In [None]:
!pip install tensorflow==1.12.0

In [None]:
import pandas as pd
import numpy as np

In [None]:
import pandas as pd
DATASET_FILE_NAME = "../input/sentiment140/training.\
1600000.processed.noemoticon.csv"
DATASET_ENCODING = "ISO-8859-1"
DATASET_COLUMNS = ["target", "ids", "date", "flag", "user", "text"]

df = pd.read_csv(
            DATASET_FILE_NAME,
            encoding=DATASET_ENCODING,
            names=DATASET_COLUMNS)

In [None]:
df.head()

In [None]:
df.target.value_counts()

In [None]:
import re
import from nltk.corpus import stopwords

stop_words = stopwords.words("english") 

def preprocess(text):
    text = text.lower()
    text = re.sub(r"@\S+|https?:\S+|http?:\S|[^A-Za-z0-9]+", " ", text)
    text.strip()
    tokens = []
    for token in text.split():
        if token not in stop_words:
            tokens.append(token)
    return " ".join(tokens)

df.text = df.text.apply(lambda x: preprocess(x))

In [None]:
from sklearn.model_selection import train_test_split

df_train, df_test = train_test_split(df, test_size=0.2, random_state=42)

In [None]:
import gensim

W2V_SIZE = 300

w2v_model = gensim.models.word2vec.Word2Vec(
                                    size=W2V_SIZE,
                                    window=7,
                                    min_count=10,
                                    workers=4)
sentences = [x.split() for x in df_train.text]
w2v_model.build_vocab(sentences)
w2v_model.train(sentences, total_examples=len(sentences), epochs=32)

In [None]:
w2v_model.wv.most_similar("happy")

In [None]:
from tensorflow.keras.preprocessing.text import Tokenizer

tokenizer = Tokenizer()
tokenizer.fit_on_texts(df_train.text)

In [None]:
from tensorflow.keras.preprocessing.sequence import pad_sequences

SEQUENCE_LENGTH = 300
x_train = pad_sequences(
            tokenizer.texts_to_sequences(df_train.text),
            maxlen=SEQUENCE_LENGTH)
x_test = pad_sequences(
            tokenizer.texts_to_sequences(df_test.text),
            maxlen=SEQUENCE_LENGTH)

In [None]:
y_train = np.array(list(map(
                    lambda x: 0 if x == 0 else 1,
                    df_train.target.values)))
y_test = np.array(list(map(
                    lambda x: 0 if x == 0 else 1,
                    df_test.target.values)))
y_train = y_train.reshape(-1,1)
y_test = y_test.reshape(-1,1)

In [None]:
print("x_train", x_train.shape)
print("y_train", y_train.shape)
print("x_test", x_test.shape)
print("y_test", y_test.shape)

In [None]:
from tensorflow.keras.layers import Embedding

vocab_size = len(tokenizer.word_index) + 1
embedding_matrix = np.zeros((vocab_size, W2V_SIZE))
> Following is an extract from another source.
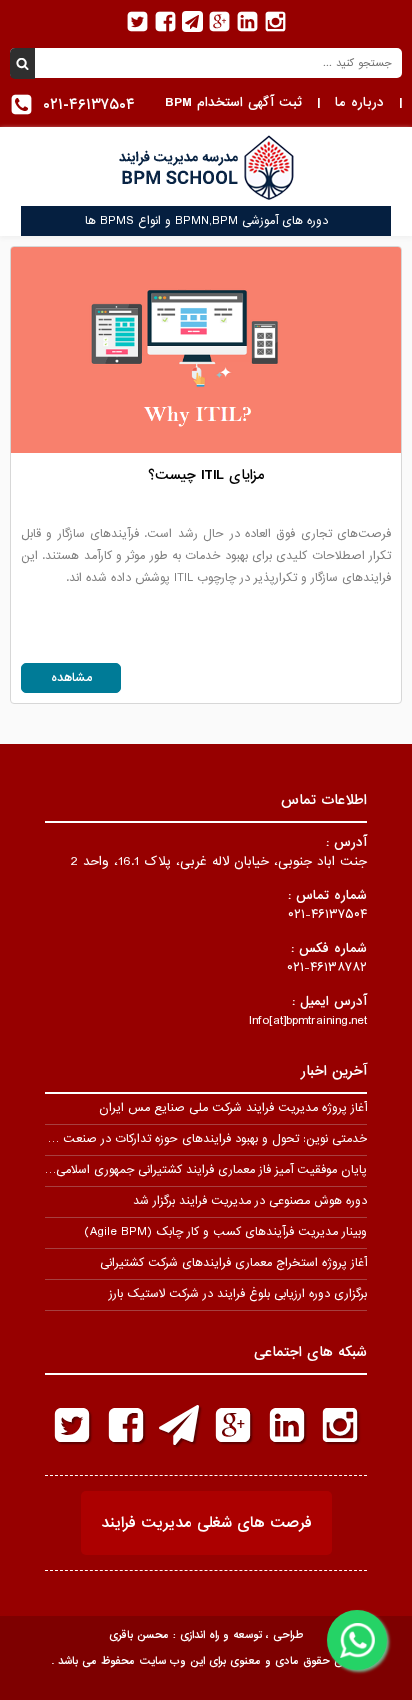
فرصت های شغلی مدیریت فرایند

for word, i in tokenizer.word_index.items():
  if word in w2v_model.wv:
    embedding_matrix[i] = w2v_model.wv[word]

print(embedding_matrix.shape)

embedding_layer = Embedding(
                    vocab_size,
                    W2V_SIZE,
                    weights=[embedding_matrix],
                    input_length=SEQUENCE_LENGTH,
                    trainable=False)

In [None]:
from tensorflow.keras.layers import Dropout, LSTM, Dense, Input
from tensorflow.keras.models import Model

inputs = Input(shape=(SEQUENCE_LENGTH,))
embedded = embedding_layer(inputs)
dropout = Dropout(0.5)(embedded)
lstm = LSTM(100, dropout=0.2, recurrent_dropout=0.2)(dropout)
outputs = Dense(1, activation="sigmoid")(lstm)
model = Model(inputs=inputs, outputs=outputs)

In [None]:
model.summary()

In [None]:
from tensorflow.keras.utils import plot_model

plot_model(model, to_file="sa_model.png")

In [None]:
model.compile(loss="binary_crossentropy",
              optimizer="adam",
              metrics=["accuracy"])

In [None]:
model.fit(x_train, y_train,
            batch_size=256,
            epochs=3,
            validation_split=0.1,
            verbose=1)

In [None]:
model.save("sa_model.h5")

In [None]:
from tensorflow.keras.callbacks import (
                                ReduceLROnPlateau,
                                EarlyStopping)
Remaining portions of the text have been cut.